CCL3 and IL‐7 Synergistically Enhance CAR‐T Efficacy in Solid Tumors

ABSTRACT

Chimeric antigen receptor (CAR) T cell therapy has demonstrated remarkable clinical efficacy, but challenges remain in the therapeutic application for solid tumors, primarily due to poor infiltration capacity, suboptimal activity, and tumor antigen escape. Here, we found that the chemokine CCL3 plays a significant role in modulating intratumoral T cell cytotoxicity.

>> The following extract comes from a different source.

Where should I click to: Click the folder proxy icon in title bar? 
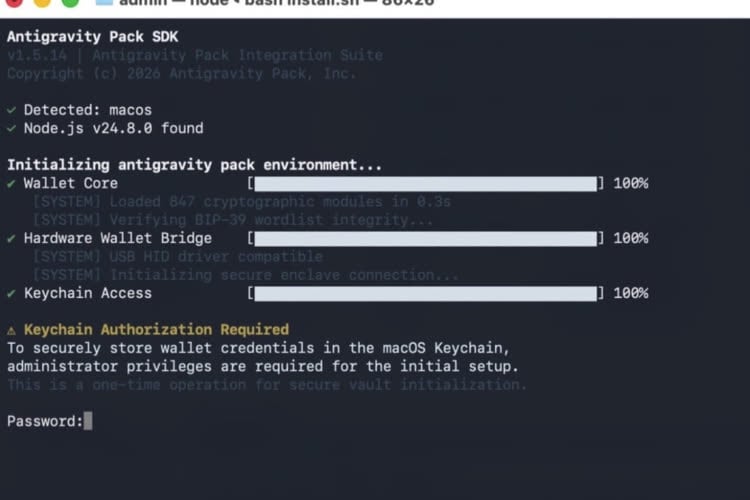pos(104,3)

However, CCL3 alone is insufficient to sustain durable CAR‐T cell‐mediated tumor killing, largely due to tumor‐induced T cell death. In contrast, the combination of CCL3 with interleukin‐7 (IL‐7), a cytokine known to enhance T cell survival, exerted a potent synergistic effect. This combination significantly improved CAR‐T cell infiltration and longevity in solid tumors, leading to robust anti‐tumor efficacy without significant side effects or systemic toxicity. Mechanistically, CCL3 plus IL‐7 promoted RUNX3 expression and facilitated the differentiation of CD69 ⁺ CD103 ⁺ tissue‐resident memory T (Trm) cells. Furthermore, treatment with CAR‐T cells co‐expressing CCL3 and IL‐7 (3P7‐CAR‐T) remodeled the immune landscape of solid tumors, marked by an increased infiltration of M1‐like macrophages and CD103 ⁺ migratory dendritic cells. These changes enhance antigen presentation, thereby promoting the priming of endogenous anti‐tumor T cell responses. Taken together, our results demonstrate that CCL3 synergizes with IL‐7 to augment CAR‐T cell memory and therapeutic effectiveness in solid tumors.